Hari kamis adalah hari yang paling menyebalkan
setelah senin. Kuliah siang tepat pukul 12:00 yang terkadang membuat saya
sering telat karena mau tidak mau saya harus sholat dzuhur dulu, sebab kuliah
akan berlangsung hingga pukul 13:40 yang kemudian berlanjut hingga sore. Hampir
setiap kamis saya telat, bahkan mungkin dosennya sampai hafal dengan muka saya
yang sudah langganan telat. Itu baru hal pertama yang membuat hari kamis terasa
menyebalkan. Hal yang menyebalkan kedua adalah karena mata kuliahnya sendiri
yang saya pribadi memang kurang suka.
Filsafat dan PKN, perpaduan yang KLOP untuk kuliah
siang seperti ini. Klop untuk ngadem di kelas, apalagi mengingat Tembalang
diluar sana yang sedang panasnya ctttaarr membahana badai menggelar tikar. KLOP
juga untuk sekedar numpang tidur siang. Memang saya selalu duduk di depan
setiap hari kamis, bukan karena saya mahasiswi rajin, tapi karena memang bangku
kosong hanya tinggal di depan. Jadi, mau tidak mau saya sebagai pendatang
terakhir menerima nasib untuk duduk di bangku deretan paling depan.

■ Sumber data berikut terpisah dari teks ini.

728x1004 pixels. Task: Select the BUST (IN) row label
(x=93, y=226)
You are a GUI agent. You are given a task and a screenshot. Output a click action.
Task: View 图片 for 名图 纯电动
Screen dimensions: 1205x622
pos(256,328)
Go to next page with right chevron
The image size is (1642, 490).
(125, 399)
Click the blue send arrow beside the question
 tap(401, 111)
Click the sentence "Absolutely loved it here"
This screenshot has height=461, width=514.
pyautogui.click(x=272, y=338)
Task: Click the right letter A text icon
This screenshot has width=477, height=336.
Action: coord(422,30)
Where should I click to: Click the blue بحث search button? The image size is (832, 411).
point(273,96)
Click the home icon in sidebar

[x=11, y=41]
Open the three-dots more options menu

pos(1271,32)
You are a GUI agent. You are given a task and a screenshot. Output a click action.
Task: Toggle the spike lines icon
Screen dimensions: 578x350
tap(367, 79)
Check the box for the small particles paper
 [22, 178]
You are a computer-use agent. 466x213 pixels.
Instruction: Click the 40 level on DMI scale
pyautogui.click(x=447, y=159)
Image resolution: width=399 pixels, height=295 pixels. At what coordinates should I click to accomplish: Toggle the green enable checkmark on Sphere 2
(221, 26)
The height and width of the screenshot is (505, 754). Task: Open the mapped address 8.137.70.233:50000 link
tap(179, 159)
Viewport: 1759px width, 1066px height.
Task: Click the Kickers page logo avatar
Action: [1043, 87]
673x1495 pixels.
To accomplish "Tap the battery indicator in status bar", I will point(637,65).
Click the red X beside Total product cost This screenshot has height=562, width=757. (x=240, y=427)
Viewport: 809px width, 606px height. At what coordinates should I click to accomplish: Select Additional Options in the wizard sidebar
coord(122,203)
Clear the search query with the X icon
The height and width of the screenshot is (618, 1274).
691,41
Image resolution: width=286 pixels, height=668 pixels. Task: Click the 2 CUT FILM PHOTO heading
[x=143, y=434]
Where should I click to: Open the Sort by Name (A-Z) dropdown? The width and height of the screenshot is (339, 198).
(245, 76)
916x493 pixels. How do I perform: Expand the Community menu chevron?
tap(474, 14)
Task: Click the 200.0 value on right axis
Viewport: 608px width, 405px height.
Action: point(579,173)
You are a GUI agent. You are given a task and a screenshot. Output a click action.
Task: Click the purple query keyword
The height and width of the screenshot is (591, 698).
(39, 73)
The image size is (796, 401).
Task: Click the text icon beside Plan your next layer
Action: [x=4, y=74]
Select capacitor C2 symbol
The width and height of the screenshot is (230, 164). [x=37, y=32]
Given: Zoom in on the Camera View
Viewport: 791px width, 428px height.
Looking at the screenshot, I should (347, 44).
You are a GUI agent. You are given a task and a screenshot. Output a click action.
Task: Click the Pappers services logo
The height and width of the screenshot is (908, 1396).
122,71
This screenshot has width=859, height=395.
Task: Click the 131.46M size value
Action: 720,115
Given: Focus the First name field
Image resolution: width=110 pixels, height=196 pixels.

Hari ini seperti biasa saya telat (lagi), dan
(lagi-lagi) duduk pas banget di bangku depan dosen. Well, dengan berat hati
saya duduki juga akhirnya bangku angker itu. Dan itu berarti hari ini saya
tidak boleh ngantuk dikelas!!
Iseng-iseng saya melihat jam ternyata sudah pukul
12:17, saya sudah telat 17 menit ternyata. Tapi rasanya perkuliahan belum lama
di mulai, karena dosen masih berbasa-basi dan meminta maaf atas kedatangan
beliau yang ternyata (juga) terlambat.
“Baik, kita mulai saja perkuliahan kita siang hari
ini. Pertemuan kali ini kita membahas tentang Filsafat Manusia.”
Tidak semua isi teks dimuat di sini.